Opening the Build 2020 virtual conference, Microsoft CEO Satya Nadella said: “While this year feels different, coming together as a community is more important than ever. There are tens of thousands of you tuned in from dozens of countries around the world, and it’s fantastic to see.”
Nadella praised the IT industry for rising to the challenges presented by the Covid-19 coronavirus lockdown. “Our industry has been called upon to help address the world’s most acute needs through this crisis,” he said, “and I’m proud of how all of you have raised the game and been there when the world needed you the most, serving as those digital first responders to the first responders out there for whom we are very thankful.”
IT has made it possible for businesses to change very rapidly during the pandemic, he added. “Every organisation will increasingly need the ability at a moment’s notice to remote everything, from manufacturing to sales to customer support. They will also need the ability to simulate anything, from how the immune system responds to a virus, to how a fault in a wind turbine can impact our power supply. And they will need to be able to automate everywhere to enable faster, more agile response, from triage in healthcare to the maintenance in smart buildings to kerbside pick-up in retail.
“I think this opportunity is what grounds us in our mission at Microsoft to empower every person and organisation on the planet to achieve more.”
Build tools unveiled
Build is a conference for software developers, and Microsoft used the virtual event to outline its software development tools roadmap. To help unify app development across one billion Windows 10 devices, Microsoft announced Project Reunion, its vision for evolving the Windows developer platform to make it easier to integrate across Win32 and Universal Windows Platform (UWP) application programming interfaces (APIs) on Windows 10 platforms.
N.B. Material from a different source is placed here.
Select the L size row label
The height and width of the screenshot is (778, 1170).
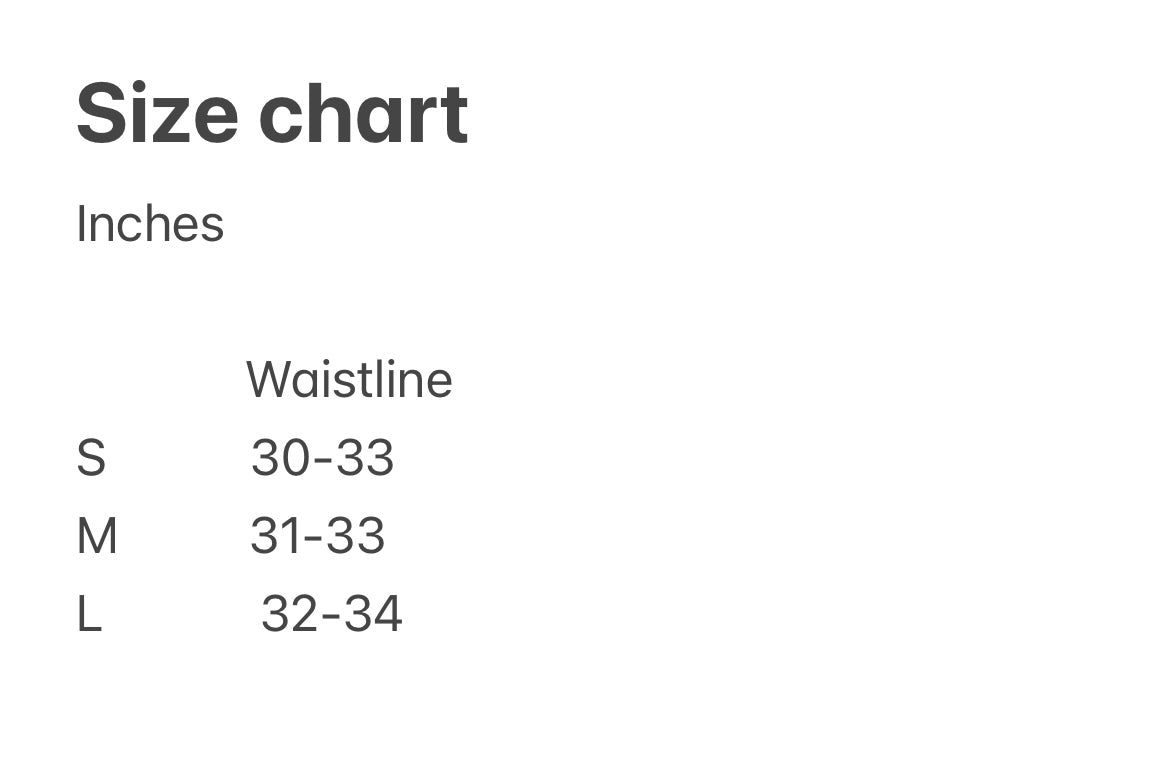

Microsoft also said it was investing in bringing low-code robotic process automation (RPA) technology to its Power Automate toolset with the acquisition of Softomotive, a provider of low-code, easy-to-use RPA development environments.
Satya Nadella, Microsoft
“Softomotive’s technology will complement UI [user interface] flows to streamline how our customers get work done,” Microsoft stated in a blog post.
The company unveiled a number of tools to build out its AI strategy and announced what it claimed to be the world’s most powerful AI supercomputers built in Azure.
Developed exclusively for OpenAI, Microsoft said this supercomputer had been engineered to train massive distributed AI models. It introduced the Responsible ML tools in Azure Machine Learning and an OSS toolkit, which it said could help customers deploy AI models more responsibly by improving model interpretability, reducing unfairness while ensuring data privacy and confidentiality.
On the data and analytics front, Microsoft introduced Azure Synapse Link, which it said combines real-time operational database services and analytics.
And with the explosion of remote working, Microsoft used Build 2020 to unveil an extension to its Teams platform, giving developers the ability to build and publish Teams apps from Visual Studio and Visual Studio Code. The extensions also enable IT administrators to evaluate and deploy line-of-business and commercial applications for their users in Teams and offer new ways for people to discover new apps in Teams.
Commenting on the Teams platform, Nick McQuire, head of enterprise and AI research at CCS Insight, said: “The market focus to date has been mainly as a meetings platform, but what we’re now seeing is Microsoft encouraging customers to think of it as a development platform as well.
“The Redmond company has been racing to integrate pieces across its portfolio over the past year, including its professional and low-code development tools, as well as its business applications. This integration remains a major area of investment for Microsoft because it brings Teams deeper into business processes as a principal source of differentiation against high-flying rivals like Google, Slack and Zoom.
“Microsoft will have to be careful, however, not to lose sight of the need for simplicity and usability as it expands in these areas. The user experience will remain the crucial piece that will dictate whether Microsoft will fulfil its ambitions in team productivity.”